La Remigration ou la guerre, par Renaud Camus

La remigration ou la guerre – par Renaud Camus

Photo : Renaud Camus (à gauche) et Fabrice Robert. © Bloc identitaire.

21/11/2014 – PARIS (via Boulevard Voltaire)
Une des allocutions les plus intéressantes, aux Assises de la Remigration, fut la dernière, celle de l’hôte, Fabrice Robert, le président du Bloc identitaire. Il s’est colleté à une question majeure, à laquelle je suis soumis fréquemment moi aussi, à propos du Grand Remplacement comme de la Remigration :

« Ce sont là des mots très forts, nous dit-on. Est-ce que vous ne craignez pas d’alarmer les gens, avec des termes aussi abrupts ? »

J’ai tendance à répondre, pour ma part, que c’est de fuir la réalité qui est anxiogène : de se repaître de mensonges, de se laisser bercer d’illusions. Ce n’est pas le syntagme Grand Remplacement qui est effrayant, c’est le phénomène qu’il désigne. On peut souhaiter, bien sûr, ne pas s’aviser de ce qui survient, fermer les yeux, n’écouter rien, sinon le rassurant babil des remplacistes. Mais ce babil est de plus en plus difficile à croire, à mesure que la situation se dégrade. Mieux vaut, ce me semble, être averti d’un danger pressant, serait-ce pour se mettre en état de s’en défendre, que d’en ignorer tout de parti délibéré, au risque d’être emporté par lui sans retour. Au demeurant je n’ai pas peur de faire peur, ni ne me sentirais coupable si c’était le cas : celui qui avertit d’un incendie en criant au feu de toutes ses forces, qui songe à lui reprocher d’affoler tout le quartier ?

L’approche de Fabrice Robert est différente. Il est vrai que le Grand Remplacement est une calamité tandis que la remigration, elle, est un remède, une façon de traiter le mal, une solution — c’est même la seule qui ait été proposée jusqu’à présent. L’une des deux appellations est très négative (sauf pour les remplaçants et leurs complices remplacistes), l’autre se présente comme un objectif à atteindre et comme une espérance, au moins pour les victimes avérées ou potentielles de ce que recouvre la première. Sans doute la perspective de certains traitements peut-elle inquiéter presque autant que la maladie, surtout s’il est question d’opération chirurgicale. Mais, à ce stade, il n’est pas sûr qu’on ne puisse pas éviter l’intervention, et de toute façon on n’a guère le choix : il est impossible de ne rien faire.

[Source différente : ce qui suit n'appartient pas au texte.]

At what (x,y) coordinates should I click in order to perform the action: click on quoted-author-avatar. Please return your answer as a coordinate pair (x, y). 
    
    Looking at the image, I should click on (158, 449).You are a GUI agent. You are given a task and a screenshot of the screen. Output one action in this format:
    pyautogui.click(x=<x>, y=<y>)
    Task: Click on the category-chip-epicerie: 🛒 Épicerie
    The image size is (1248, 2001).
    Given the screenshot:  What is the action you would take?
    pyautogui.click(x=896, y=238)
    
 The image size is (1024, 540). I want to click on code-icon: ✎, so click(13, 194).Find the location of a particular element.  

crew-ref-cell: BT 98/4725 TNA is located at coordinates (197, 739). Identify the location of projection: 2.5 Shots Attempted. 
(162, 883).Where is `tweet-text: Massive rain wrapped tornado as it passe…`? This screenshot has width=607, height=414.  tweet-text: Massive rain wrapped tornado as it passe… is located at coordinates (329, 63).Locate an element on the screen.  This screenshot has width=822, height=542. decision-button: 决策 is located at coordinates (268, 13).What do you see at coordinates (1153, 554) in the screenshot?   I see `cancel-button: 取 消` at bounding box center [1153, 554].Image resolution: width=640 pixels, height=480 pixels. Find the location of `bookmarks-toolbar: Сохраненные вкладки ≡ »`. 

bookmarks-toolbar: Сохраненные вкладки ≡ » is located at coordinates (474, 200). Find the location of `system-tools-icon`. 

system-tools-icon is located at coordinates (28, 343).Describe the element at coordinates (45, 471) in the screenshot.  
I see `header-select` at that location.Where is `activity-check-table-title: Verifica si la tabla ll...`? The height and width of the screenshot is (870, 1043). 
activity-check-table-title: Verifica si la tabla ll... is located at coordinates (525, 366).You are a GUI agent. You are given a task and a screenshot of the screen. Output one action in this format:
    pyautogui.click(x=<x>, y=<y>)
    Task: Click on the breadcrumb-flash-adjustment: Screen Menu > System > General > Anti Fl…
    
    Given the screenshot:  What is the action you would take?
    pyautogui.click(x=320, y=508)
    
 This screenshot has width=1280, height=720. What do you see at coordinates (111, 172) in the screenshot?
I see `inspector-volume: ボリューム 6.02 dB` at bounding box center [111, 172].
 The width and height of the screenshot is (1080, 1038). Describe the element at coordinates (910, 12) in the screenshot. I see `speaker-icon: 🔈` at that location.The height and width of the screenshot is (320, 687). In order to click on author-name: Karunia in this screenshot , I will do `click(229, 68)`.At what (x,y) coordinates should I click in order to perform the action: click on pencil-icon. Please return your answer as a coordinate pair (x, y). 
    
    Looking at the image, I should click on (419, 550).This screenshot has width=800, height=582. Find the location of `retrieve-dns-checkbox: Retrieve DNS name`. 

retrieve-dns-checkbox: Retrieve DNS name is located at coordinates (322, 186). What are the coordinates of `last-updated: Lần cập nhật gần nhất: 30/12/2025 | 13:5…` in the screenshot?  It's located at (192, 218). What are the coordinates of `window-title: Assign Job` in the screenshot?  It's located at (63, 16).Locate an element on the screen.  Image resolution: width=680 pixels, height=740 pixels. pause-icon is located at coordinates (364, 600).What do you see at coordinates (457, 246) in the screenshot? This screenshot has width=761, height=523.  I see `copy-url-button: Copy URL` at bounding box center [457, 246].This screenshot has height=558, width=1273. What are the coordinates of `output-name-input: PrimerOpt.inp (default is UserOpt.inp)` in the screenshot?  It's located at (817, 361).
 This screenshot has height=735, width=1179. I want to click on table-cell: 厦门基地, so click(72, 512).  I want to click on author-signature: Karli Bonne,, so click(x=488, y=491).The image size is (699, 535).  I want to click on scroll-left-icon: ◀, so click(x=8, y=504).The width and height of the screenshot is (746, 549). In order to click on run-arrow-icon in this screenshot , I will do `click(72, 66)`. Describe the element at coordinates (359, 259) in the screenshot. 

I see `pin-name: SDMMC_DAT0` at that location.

Au fond il en va de la remigration comme du choc des civilisations, d’hungtintonienne mémoire. Par un malentendu total, on avait reproché à Huntington de le désirer, ce choc. On le lui reproche encore. Or il avait écrit son livre pour contribuer à l’éviter, au contraire. De la même façon, d’aucuns ne manqueront pas — on les entend déjà — d’incriminer la notion de remigration au motif qu’elle serait un appel à la violence, voire à la guerre. Elle n’a de sens et de mérite que dans la mesure où elle tend à la prévenir, cette guerre, à en épargner à la France et à l’Europe la survenue trop certaine — c’est ce que Robert expliquait très bien.

La remigration ou la guerre : voici les termes du débat. Il y en aurait bien un troisième, mais il est encore plus effrayant qu’eux : la soumission — l’acceptation de la conquête par les conquis, du remplacement par les remplacés, de la colonisation par les colonisés ; la conversion, qui sait ? Faute de ce consentement au statut de dhimmi, la guerre est inévitable. D’ailleurs, même si ce n’est pas encore sur notre sol qu’elle se mène, elle est déjà là, et sous la forme exactement prévue par Huntington ; et sur notre sol il y a déjà la violence, ou du moins cet avatar protéiforme de la violence que j’ai appelé la nocence, cet art de nuire à tout moment, ce contraire de l’in-nocence, omniprésent et qui remplit les prisons.

La remigration c’est le divorce à l’amiable, la séparation in extremis, juste avant le fait-divers. Damien Rieu comparaît les relations de la France et de son ex-Empire à celles d’un couple qui a résidé tantôt chez l’un tantôt chez l’autre et ne peut plus se supporter. Pour éviter l’ambulance, les pompiers, la police et la cour d’Assises, il faut que l’une des parties recouvre son chez-soi, et que l’autre regagne le sien.